Com vários artigos científicos publicados em revistas internacionais (na Forensic Science, Medicine and Pathology, por exemplo, tem um novo artigo publicado em novembro, também em coautoria com Frederico Pedrosa e Ricardo Dinis), assim como participação frequente em seminários e congressos, o médico é descrito por um colega como "um pouco vaidoso, arrojado nas conclusões", porém "muito bem visto no Instituto de Medicina Legal".

Outro colega sublinha a gravidade do erro na publicação das fotos, mas destaca a "coincidência desgraçada" da decisão do instituto de rescindir o contrato com o eclodir do caso Ihor.

É a um ex-presidente do INMLCF, o professor catedrático da Universidade de Coimbra Duarte Nuno Vieira, presidente do Conselho Europeu de Medicina Legal e consultor forense temporário do Alto-Comissariado de Direitos Humanos da ONU, que Carlos Durão atribuiu o principal impulso para vir para Portugal trabalhar em medicina legal - especialidade que já tinha no Brasil. Terá sido, de acordo com uma entrevista dada pelo médico luso-brasileiro à publicação digital de ciências forenses Evidência, publicada em outubro deste ano, uma palestra do especialista português a dar o impulso.

Este parece retribuir a estima, certificando que a autópsia feita por Durão a Ihor Homeniuk "está muito bem feita, seguindo todos os standards internacionais". Fez até uma carta a pedido daquele para juntar ao seu pedido de reconhecimento de especialização na Ordem dos Médicos, de cujo colégio da especialidade de Medicina Legal foi presidente.

Na carta, cuja data é agosto de 2019, refere o facto de o médico luso-brasileiro colaborar "continuamente com o Instituto Nacional de Medicina Legal e Ciências Forenses desde o tempo em que presidi a este instituto", para concluir : "Trata-se de um profissional empenhado e dinâmico, com substancial interesse pela área pericial médico-legal, área na qual sempre evidenciou competência e uma contínua preocupação com a sua atualização técnico-científica. Considero que o Dr. Carlos Henrique da Silva Durão reúne os requisitos necessários para a obtenção do título de especialista em Medicina Legal também pela Ordem dos Médicos de Portugal, pretensão que apoio inteiramente."

Sobre a rescisão do contrato com o INMLCF, o professor catedrático prefere não se pronunciar, mas reconhece "a violação de uma norma que vem do tempo em que eu era presidente do instituto", e que se trata de "uma falha muito grave". Mas não deixa de atribuir também responsabilidade à revista: "É igualmente responsável, é um lapso do editor, publicar a cara de uma pessoa."
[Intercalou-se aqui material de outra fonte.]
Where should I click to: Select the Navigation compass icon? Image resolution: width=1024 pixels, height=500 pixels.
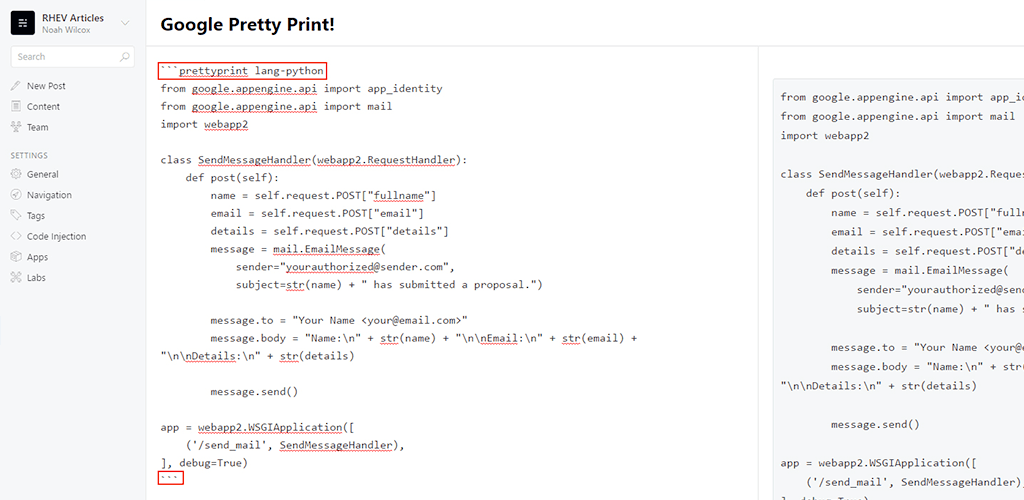click(16, 195)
O DN procurou obter a reação de Carlos Durão ao ocorrido, mas o médico declinou fazer qualquer declaração.

Na citada entrevista à Evidência, porém, quando questionado sobre se já esteve envolvido em casos com "repercussão" em Portugal, responde afirmativamente. "Tenho alguns casos em que o cadáver entra no necrotério como sendo mais uma morte natural, e a autópsia revela ser um homicídio. Não há realização maior para um legista do que "dar voz a um cadáver". Sim, porque "os mortos também falam", é preciso compreendê-los. É gratificante demais sentir que a sua atuação foi decisiva para a justiça, que o perito foi capaz de mudar o rumo de uma investigação. Eu defendo que devemos ser ativos, comprometidos e completamente envolvidos com o nosso trabalho. Temos um compromisso com a busca da verdade."

O médico deverá testemunhar, como autor da autópsia, no julgamento dos três inspetores do Serviço de Estrangeiros e Fronteiras acusados da morte de Ihor Homeniuk, e que se inicia a 20 de janeiro. Se o fará como perito do Instituto Nacional de Medicina Legal e Ciências Forenses ou não depende do resultado do concurso para a posição. Se não entrar, será a primeira vez em 13 anos.